## [Task instructions]
Copy every line below that has the word "target" in it.

------------------------------------------------

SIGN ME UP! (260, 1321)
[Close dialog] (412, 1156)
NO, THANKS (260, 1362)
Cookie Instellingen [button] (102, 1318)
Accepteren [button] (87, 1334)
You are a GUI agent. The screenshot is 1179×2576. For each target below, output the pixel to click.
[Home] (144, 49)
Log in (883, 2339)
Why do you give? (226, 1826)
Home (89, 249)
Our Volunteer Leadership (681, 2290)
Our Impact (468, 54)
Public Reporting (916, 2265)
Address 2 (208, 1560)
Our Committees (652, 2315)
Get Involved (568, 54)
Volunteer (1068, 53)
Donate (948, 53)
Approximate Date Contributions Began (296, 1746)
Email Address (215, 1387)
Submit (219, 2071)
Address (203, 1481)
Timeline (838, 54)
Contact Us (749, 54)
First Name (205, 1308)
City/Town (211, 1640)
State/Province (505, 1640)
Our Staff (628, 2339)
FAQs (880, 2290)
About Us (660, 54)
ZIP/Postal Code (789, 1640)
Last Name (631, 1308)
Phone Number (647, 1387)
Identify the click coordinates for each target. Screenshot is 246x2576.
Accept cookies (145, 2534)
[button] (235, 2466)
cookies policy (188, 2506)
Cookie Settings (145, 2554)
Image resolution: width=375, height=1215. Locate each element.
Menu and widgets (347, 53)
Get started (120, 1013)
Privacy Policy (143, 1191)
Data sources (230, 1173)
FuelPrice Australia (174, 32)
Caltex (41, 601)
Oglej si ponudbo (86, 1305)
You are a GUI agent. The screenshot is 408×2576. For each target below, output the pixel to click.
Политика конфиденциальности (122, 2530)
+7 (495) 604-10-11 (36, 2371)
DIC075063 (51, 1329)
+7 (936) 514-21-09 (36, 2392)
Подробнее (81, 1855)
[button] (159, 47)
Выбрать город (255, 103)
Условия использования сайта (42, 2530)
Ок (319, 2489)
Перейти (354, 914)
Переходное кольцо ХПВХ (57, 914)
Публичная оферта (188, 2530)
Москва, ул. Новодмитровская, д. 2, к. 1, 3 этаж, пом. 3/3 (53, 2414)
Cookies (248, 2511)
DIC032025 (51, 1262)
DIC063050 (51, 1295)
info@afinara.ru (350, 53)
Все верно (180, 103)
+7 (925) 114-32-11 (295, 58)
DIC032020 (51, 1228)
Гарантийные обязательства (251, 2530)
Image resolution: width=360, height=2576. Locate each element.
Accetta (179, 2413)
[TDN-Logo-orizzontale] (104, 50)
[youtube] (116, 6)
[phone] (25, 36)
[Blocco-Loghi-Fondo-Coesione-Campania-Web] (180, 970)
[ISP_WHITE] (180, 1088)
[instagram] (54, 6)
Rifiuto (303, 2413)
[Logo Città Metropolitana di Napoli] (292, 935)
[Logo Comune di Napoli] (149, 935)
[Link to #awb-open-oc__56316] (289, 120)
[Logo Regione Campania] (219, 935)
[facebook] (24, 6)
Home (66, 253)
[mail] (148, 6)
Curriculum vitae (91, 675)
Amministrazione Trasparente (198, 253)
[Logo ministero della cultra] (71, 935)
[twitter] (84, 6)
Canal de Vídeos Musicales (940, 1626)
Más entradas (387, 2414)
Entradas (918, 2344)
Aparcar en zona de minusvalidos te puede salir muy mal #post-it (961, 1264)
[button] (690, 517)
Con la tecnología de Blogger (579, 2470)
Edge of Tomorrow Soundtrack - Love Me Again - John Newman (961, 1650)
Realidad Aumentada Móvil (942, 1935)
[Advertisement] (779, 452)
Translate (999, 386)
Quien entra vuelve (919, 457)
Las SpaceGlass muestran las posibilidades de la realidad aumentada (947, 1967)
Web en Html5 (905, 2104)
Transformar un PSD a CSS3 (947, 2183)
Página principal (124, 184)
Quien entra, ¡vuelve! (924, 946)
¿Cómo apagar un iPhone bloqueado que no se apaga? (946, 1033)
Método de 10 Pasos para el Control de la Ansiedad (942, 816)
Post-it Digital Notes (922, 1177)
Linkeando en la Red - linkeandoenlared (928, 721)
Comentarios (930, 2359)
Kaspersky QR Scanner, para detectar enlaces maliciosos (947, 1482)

------------------------------------------------

## [Result of this exercise]
You are a GUI agent. The screenshot is 1179×2576. For each target below, output the pixel to click.
Identify the click coordinates for each target. Screenshot is 246x2576.
You are a GUI agent. The screenshot is 408×2576. For each target below, output the pixel to click.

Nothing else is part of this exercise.